Ride the Lightning

Cybersecurity and Future of Law Practice Blog
by Sharon D. Nelson Esq., President of Sensei Enterprises, Inc.

LEGAL SKULLDUGGERY: THE COKE SIDE OF LIFE

March 5, 2008

Why, oh why, do some of our colleagues insist on bringing dishonor to our beleaguered profession? Now we have to buy electronic and paper evidence under the table?

According to the blog Legal Pad, there was an unsavory arrangement to buy corporate documents from a terminated employee thinly veiled by a consulting agreement. On February 27th, a special master in a federal shareholders class-action suit against The Coca-Cola Company recommended that the law firm of Coughlin Stoia Geller Rudman & Robbins be barred from serving as class counsel because it had purchased “stolen” company documents from a disgruntled former Coke executive. Special Master Hunter R. Hughes III wrote that “Class Counsel engaged in extremely troubling conduct by paying for documents stolen from Coke, and then exacerbated the [situation] by refusing to accept responsibility for that conduct and by continuing, to this day, to defend that conduct through the use of arguments that appear to be pretextual.” The recommendation  of the special master in this class action “channel stuffing” case against Coca-Cola will go before U.S. District Judge Willis B. Hunt, Jr. who will receive comments from the parties before rendering a decision.

Here are the alleged facts in a nutshell: About four months after the case was filed, two former Coke executives approached the class’ law firm (then still known as Milberg Weiss) to offer help on the case, according to Hughes’s report. One of the two former execs, Greg Petro, told class counsel that he’d taken about 3,000 Coke documents with him when he had been terminated. The law firm then signed a “consulting agreement” with the two former executives, agreeing to pay them $200 an hour but, in any event, no less than $75,000, if they would provide information to the firm “including . . . documentation in any form, written or electronic, concerning Coke.” Petro then turned over 3,023 company documents, including many marked “confidential.”

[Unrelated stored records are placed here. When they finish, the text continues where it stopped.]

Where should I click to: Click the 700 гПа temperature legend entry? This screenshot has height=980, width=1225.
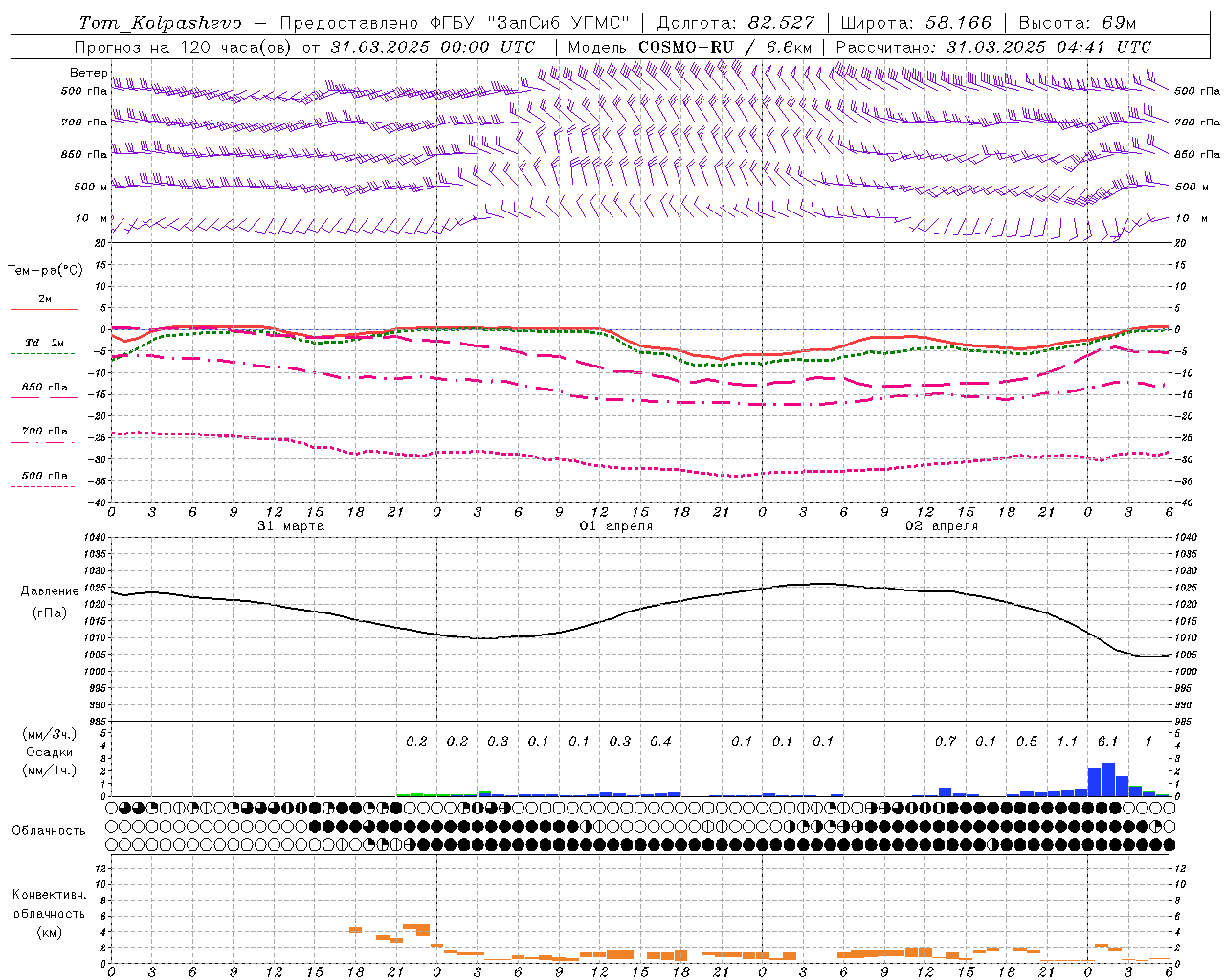pos(44,435)
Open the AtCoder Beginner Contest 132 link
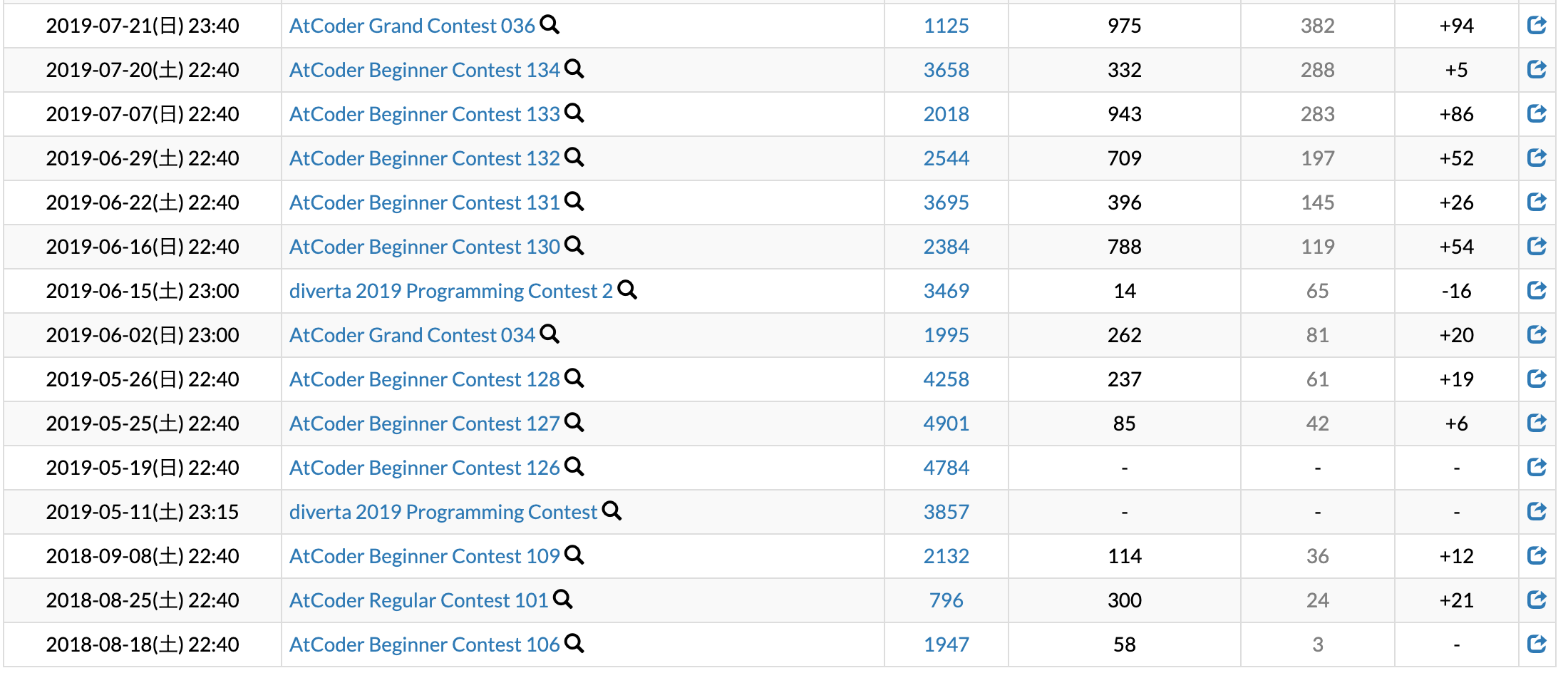1568x673 pixels. (424, 158)
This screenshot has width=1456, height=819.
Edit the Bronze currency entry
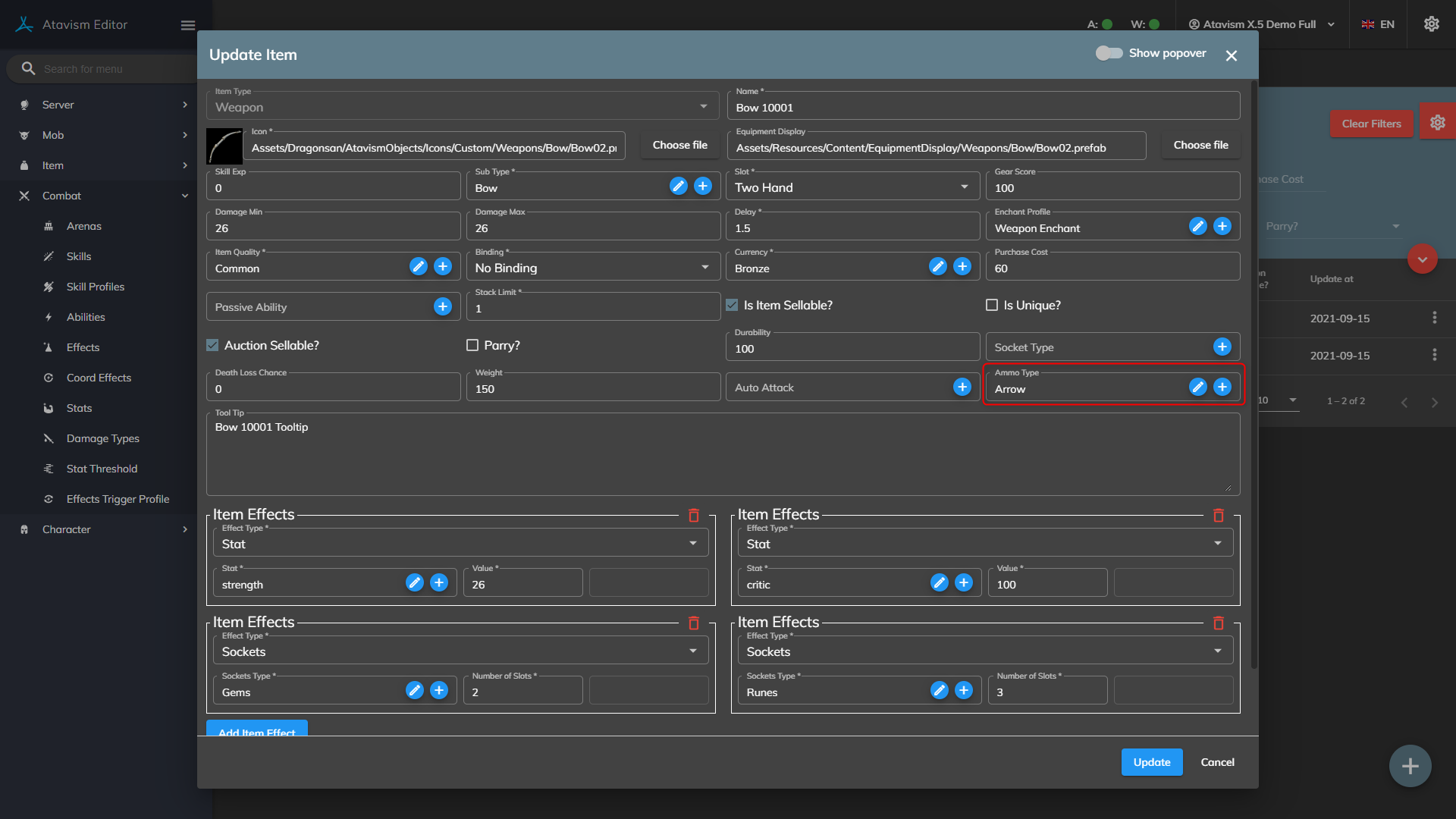(x=937, y=267)
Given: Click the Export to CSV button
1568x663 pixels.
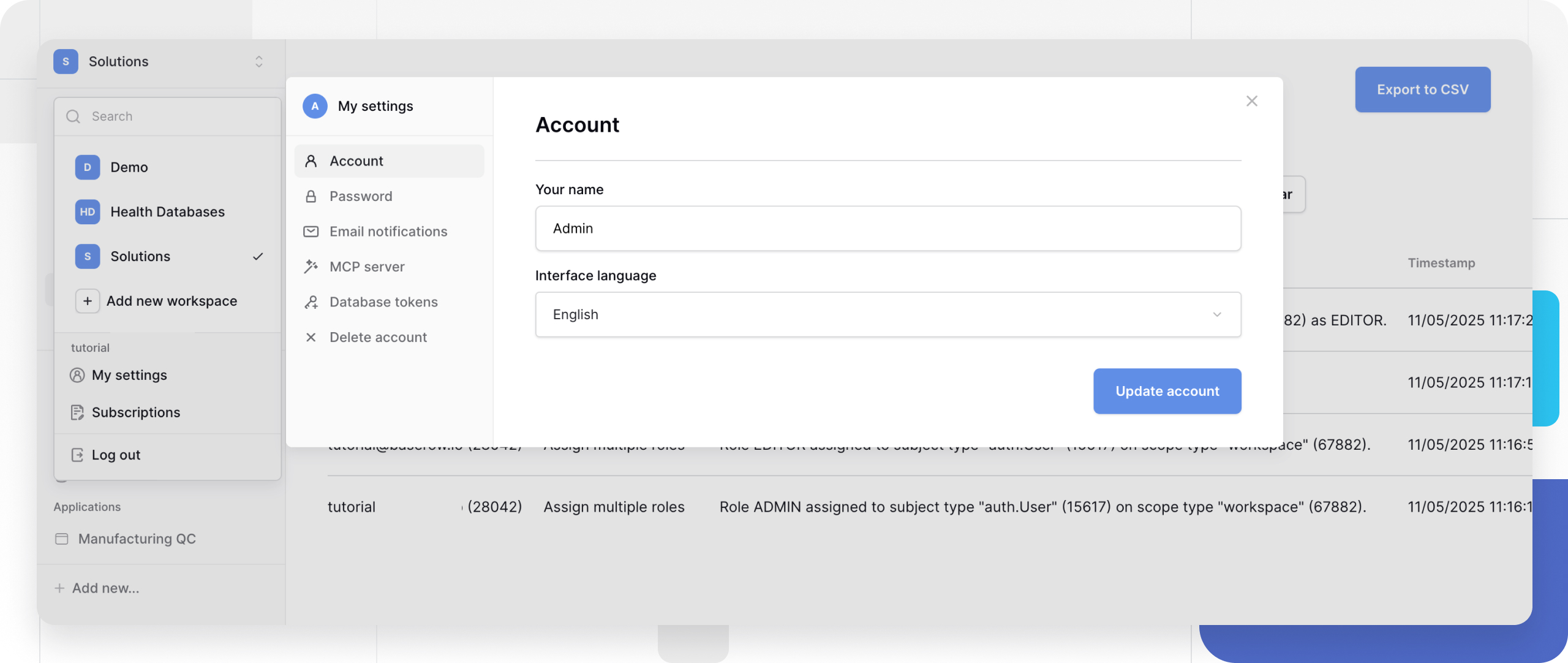Looking at the screenshot, I should [1422, 89].
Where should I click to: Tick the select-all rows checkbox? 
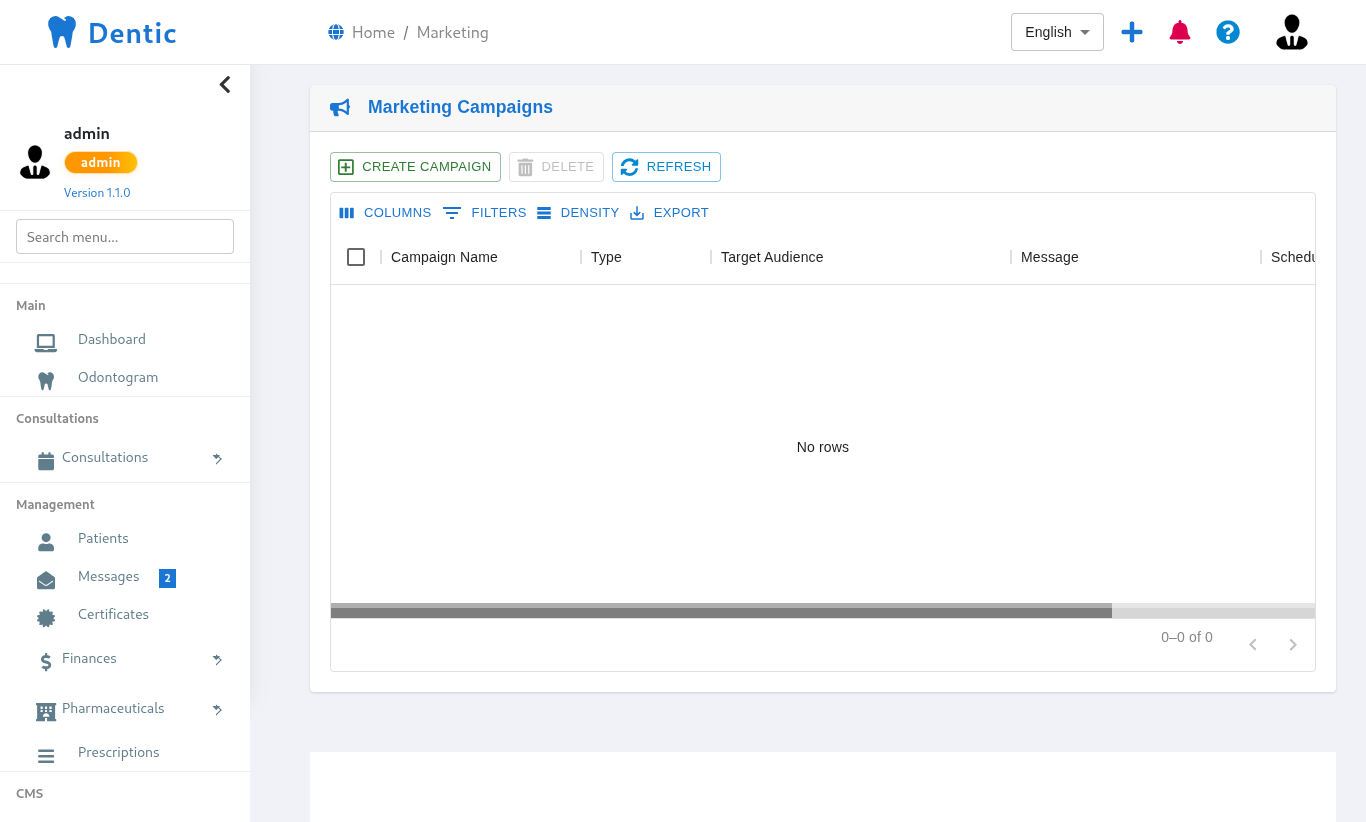pyautogui.click(x=356, y=257)
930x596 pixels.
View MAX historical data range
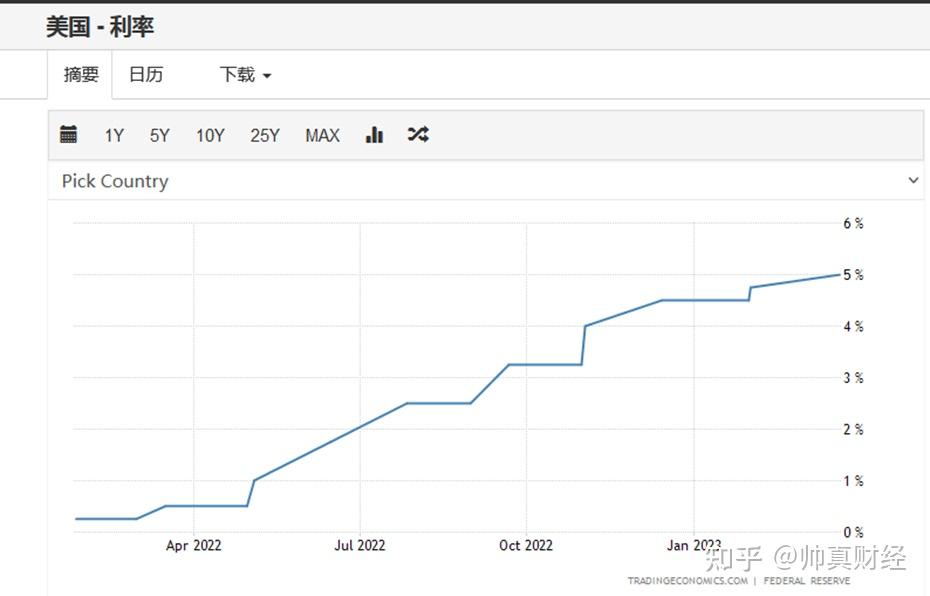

When the consulting agreement came to light more than a year ago, Coughlin Stoia lawyers backed Petro’s claim that neither he nor they had thought he was taking Coke documents without authority because, among other things, Petro had been ordered, when terminated, to “clean out his office.”

Surely guys, you can do better than that.

As Special Master Hughes noted, such a command could not “rationally be construed to authorize Petro to walk off with company documents, any more than it authorized him to take the company’s desk, chairs, and computer. . . On a very practical level, for the Court to give Plaintiffs’ counsel a pass on this conduct, would simply invite terminated employees, particularly of public companies, to on a wholesale basis remove company documents following their termination in hopes they can sell them should the company be sued.”

Apparently, the attorneys at this particular law firm have been sleeping through their ethics CLEs.